The CNMI National Swimming Team for the 2022 FINA World Championship left for Budapest, Hungary yesterday.
Taiyu Akimaru, Maria Batallones, and Jinie Thompson will meet up with the fourth member of the team, Juhn Tenorio, in Korea where they will catch a connecting flight to Doha, Qatar before proceeding to Budapest for the FINA World Championship set from June 18 to July 3.
National coach Richard Sikkel will leave Saipan today and will rendezvous with the team, who left with assistant coach Ally Pourmonir.
Sikkel said the team is in good shape and are in good spirits before their flight to Budapest.
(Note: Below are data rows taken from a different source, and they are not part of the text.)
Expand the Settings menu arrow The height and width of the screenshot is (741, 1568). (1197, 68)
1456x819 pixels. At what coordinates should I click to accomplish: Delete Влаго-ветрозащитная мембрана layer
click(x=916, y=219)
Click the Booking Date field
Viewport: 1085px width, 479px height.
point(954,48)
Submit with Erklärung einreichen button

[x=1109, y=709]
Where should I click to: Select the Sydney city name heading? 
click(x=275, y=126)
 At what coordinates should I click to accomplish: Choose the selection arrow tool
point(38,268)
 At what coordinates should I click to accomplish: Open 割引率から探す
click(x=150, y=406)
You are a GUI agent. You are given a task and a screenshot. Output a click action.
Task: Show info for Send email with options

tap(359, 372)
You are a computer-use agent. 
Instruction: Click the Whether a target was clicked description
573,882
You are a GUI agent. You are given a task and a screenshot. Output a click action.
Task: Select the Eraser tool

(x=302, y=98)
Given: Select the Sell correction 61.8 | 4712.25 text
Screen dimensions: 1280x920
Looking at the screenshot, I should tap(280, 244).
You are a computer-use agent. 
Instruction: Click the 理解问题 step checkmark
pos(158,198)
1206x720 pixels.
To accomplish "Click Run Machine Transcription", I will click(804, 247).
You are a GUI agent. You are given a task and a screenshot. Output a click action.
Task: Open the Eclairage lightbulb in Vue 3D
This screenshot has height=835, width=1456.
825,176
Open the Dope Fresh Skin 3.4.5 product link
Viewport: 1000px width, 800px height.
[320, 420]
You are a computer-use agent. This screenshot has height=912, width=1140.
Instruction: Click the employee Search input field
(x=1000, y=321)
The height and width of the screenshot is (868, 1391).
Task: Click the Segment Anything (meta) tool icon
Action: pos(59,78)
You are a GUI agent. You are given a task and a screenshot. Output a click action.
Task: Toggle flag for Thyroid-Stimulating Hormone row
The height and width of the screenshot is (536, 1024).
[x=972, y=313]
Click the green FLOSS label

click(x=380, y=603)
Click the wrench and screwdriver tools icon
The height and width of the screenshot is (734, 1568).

“Morale is great. Everyone is excited to compete in Budapest. It will be the first time in a long time since any of the swimmers has been in a 50m pool. I am expecting personal bests in most if not all events and we might get a good look at an age group record or two, maybe even a national record,” he said.
As far as events are concerned, Tenorio will swim the 50m and 100m backstroke, Akimaru the 50m butterfly and 50m freestyle, Batallones the 50m and 100m breaststroke, and Thompson the 50m and 100m freestyle. In addition, all four will swim the 4x100m freestyle and 4x100m mixed medley.
Tenorio said he’s currently in Japan for training but will meet his teammates in Korea.
“I feel great and I hope the team will perform as good as we did last time. I am confident that I will come back with good results!”
Akimaru said he’s thrilled to compete in his first World Championships in Budapest.
“I feel a little bit nervous leaving today but still feel like it will be a very good experience for me. I do not know how I will do in the race but I will just try my best.”
He added that he would’ve liked more time to train for the World Championships.
“But we worked on what we can and to have the best performance we can have!”
For Batallones, who had been training five times a week, competing in Budapest has brought some excitement and a bit of anxiety.
“I have very mixed emotions. Mostly excited and ready. I expect to have good results. I am super excited since this is my first World Champs. I’m sure my team and I will do great. The training leading to World Champs of course was not easy. Although it wasn’t easy, I am sure it’s worth doing. Now it is the time to put all my hard work to use. I can’t wait to meet new people from around the world, and also make the CNMI proud.”
Like her teammate Batallones, Thompson admitted that nerves are definitely present as the reality of competing at the World Championships have finally sunk in.
“However I am mostly eager to race. It is an incredible experience we are about to experience and I’m utterly grateful that I had been given this opportunity to swim for the CNMI with my teammates. I believe that there is always room for improvements when we get back but for now, I will do my best to give my absolute all with every event I dive into. Though we are a tiny island compared to the big countries we are competing against, island pride will be shown through our personal times and the effort we put in our swims to make the CNMI proud!”
Thompson added they will compete in the highest level of the sport sans an Olympic-size pool to train in.
“Our training process was not ideal as we do not have access to a pool everyday of the week. However, our coach had worked to get us access to swim at [Pacific Islands Club] twice a week to practice our sprints, turns, and stroke work. Our coach really pushed us to our limits near the end of our practices and never missed a day during our training process to make sure he is by our side correcting our stroke, timing our swims, and making sure we are not goofing around too much!” she said.